You are correct that, on the surface of the dielectric, the surface charge density $\sigma_i$ will be less than the surface charge density $\sigma$ on the conducting plates. If there were only one type of material the situation would be like this:
It's not hard to see how this generalizes to two materials. Indeed, the argument about surface charges does not depend on the number of materials, as you have correctly guessed.
But one does not use $\sigma_i$: instead one must know $V_1$ and $V_2$. To get these one needs the electric fields in medium $1$ and $2$, given respectively by $$ E_1=\frac{\sigma}{\epsilon_1}\, ,\qquad E_2=\frac{\sigma}{\epsilon_2} $$ where $\sigma$ is still the surface charge density on the conducting plates.

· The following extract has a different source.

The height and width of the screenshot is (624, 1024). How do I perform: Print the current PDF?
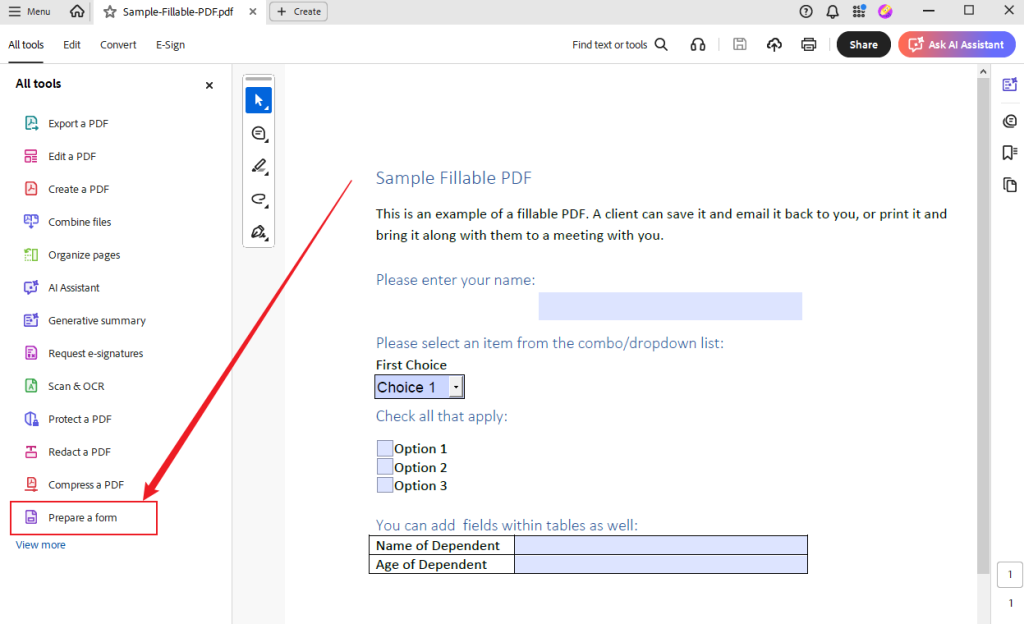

The effect the charges induced in the dielectrics is to reduce the fields $E_1$ and $E_2$, and this is captured by $\epsilon_1$ and $\epsilon_2$. The fields $E_1$ and $E_2$ are the net fields, resulting from the superposition of the field created by the plates and the field from the induced charges with surface density $\sigma_i$. Since the $\vec E_k$ field are constant in each material (by Gauss's law), we have \begin{align} V_1&= E_1\times \frac{d}{2}\, ,\qquad\qquad\qquad\qquad V_2=E_2\times \frac{d}{2}\, ,\\ V&=V_1+V_2=\sigma\frac{d}{2}\left(\frac{1}{\epsilon_1}+\frac{1}{\epsilon_2}\right)\, . \end{align} You can see here again that everything is expressed in terms of the charge density $\sigma$ on the conducting plates; the fact there are bound charges on the dielectrics is included in the values of the permittivities $\epsilon_1$ and $\epsilon_2$.
Since now $C=Q/V$ where $Q=\sigma A$ is the free charge on the plates of area $A$, you find $$ \frac{1}{C}=\frac{V}{Q}=\frac{V_1}{\sigma A}+\frac{V_2}{\sigma A} $$ and the usual relation for capacitors in series. Note again that the same $\sigma$ of free charge appears in computing the net charge on the conducting plates. Thus, the charges on the surface of the dielectrics don't matter in the sense they never enter directly: their effect - which is to lessen the electric field in the materials - is through the introduction of $\epsilon_1$ and $\epsilon_2$.
Sorry I'm a clutz for editing the size of figures...
(Figure credits: Sears and Zemansky's University Physics, by Young and Freedman)
Best Answer
When considering the effects of adding or removing dielectrics from a capacitor you must always decide whether you're leaving the capacitor connected to a battery, so holding the pd between the capacitor plates constant, or disconnecting (isolating) the plates, so that their charges are constant.
If the charges are held constant while a dielectric is inserted across the whole plate area, but only filling half the gap, it is indeed correct that the field in the air gap will stay the same. This can be discovered using charge, capacitance, pd relations for capacitors in series. More intuitively, the dielectric acquires unbalanced equal and opposite charges on its 'end' faces. The electric field due to a charged plane surface, at small distances away doesn't vary with distance away; the field is uniform. Therefore in the air gap, the fields due to the charges on either end-face of the dielectric are equal and opposite and cancel out, leaving just the field due to the charges on the plates! You may like to draw a diagram at this point.
So, answering your question: "Is it because the electric field contributions of the polarized atoms making up the dielectric slab completely cancel outside slab much the same way that the electric field contributions of the excess charges found on the two capacitor plates completely cancel outside the capacitor?" Yes! That's it!
If the pd between the plates is held constant, then inserting a dielectric across the whole plate area, but only filling half the gap, will increase the overall capacitance. Therefore more charge will flow on to the plates, and the field strength in the air gap will increase. Again, the fields in the air gap due to charges on the end faces of the dielectric cancel out.